最近では、アンティーク・プリントを複製したリプロダクションが飾られているのをよく見かけるようになりましたが、価値あるオリジナルのアンティーク・プリントが持つ味わいには程遠いものがあります。 リプロダクションを飾ることで、むしろ全体のインテリアの雰囲気を安っぽいものにしてしまうことも多々あります。 海外の一流誌や権威あるインテリアの本に登場する作品は、本物のオリジナル・プリントであるのが普通です。
また近頃、オリジナル・プリントのような紙を使って作られた贋作を目にするようになりましたので、注意してください。 |
現代の版画には、作者の自筆サインや、何分のいくつといった通し番号が書かれていますが、通常アンティーク・プリントにはありません。 このようなサインは、印刷する数を限定することで版画一枚あたりの付加価値を高めるため、19世紀終わり頃から主にファイン・アートの分野で始まったものです。

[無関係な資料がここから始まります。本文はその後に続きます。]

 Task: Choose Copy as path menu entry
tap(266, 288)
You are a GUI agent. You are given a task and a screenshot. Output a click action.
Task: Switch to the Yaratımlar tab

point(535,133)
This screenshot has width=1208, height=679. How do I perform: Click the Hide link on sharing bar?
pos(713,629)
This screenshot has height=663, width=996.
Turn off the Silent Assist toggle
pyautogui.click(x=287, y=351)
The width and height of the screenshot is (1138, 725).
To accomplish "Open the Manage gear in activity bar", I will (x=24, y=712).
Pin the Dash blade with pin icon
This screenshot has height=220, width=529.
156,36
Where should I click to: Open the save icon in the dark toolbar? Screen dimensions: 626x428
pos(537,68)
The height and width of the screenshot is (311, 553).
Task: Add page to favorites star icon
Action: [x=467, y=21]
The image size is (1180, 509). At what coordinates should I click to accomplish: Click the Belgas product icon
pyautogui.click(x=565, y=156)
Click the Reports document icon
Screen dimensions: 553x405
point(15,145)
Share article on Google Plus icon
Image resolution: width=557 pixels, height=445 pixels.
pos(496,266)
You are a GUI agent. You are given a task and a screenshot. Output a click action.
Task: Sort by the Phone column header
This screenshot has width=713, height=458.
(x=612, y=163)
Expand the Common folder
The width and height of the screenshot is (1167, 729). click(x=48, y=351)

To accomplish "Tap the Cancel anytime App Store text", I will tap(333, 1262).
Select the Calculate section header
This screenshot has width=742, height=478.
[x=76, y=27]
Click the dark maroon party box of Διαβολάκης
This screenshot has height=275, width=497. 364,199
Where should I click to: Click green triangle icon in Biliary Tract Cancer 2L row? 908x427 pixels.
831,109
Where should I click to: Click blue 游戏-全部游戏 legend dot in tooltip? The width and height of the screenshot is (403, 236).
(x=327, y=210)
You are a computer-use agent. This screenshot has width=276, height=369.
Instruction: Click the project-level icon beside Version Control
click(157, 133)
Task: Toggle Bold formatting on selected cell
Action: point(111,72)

代わりにアンティーク・プリントには、絵の下、左右に作者の名前がよく彫られています。 一般に左下が原画を描いた絵師、右下が原版を彫った彫版師の名前です。 |
アンティーク・プリントは、最終的に本にまとめられる図版として制作されたものがほとんどです。 しかし、現代人が知っている本とは様相がかなり異なっています。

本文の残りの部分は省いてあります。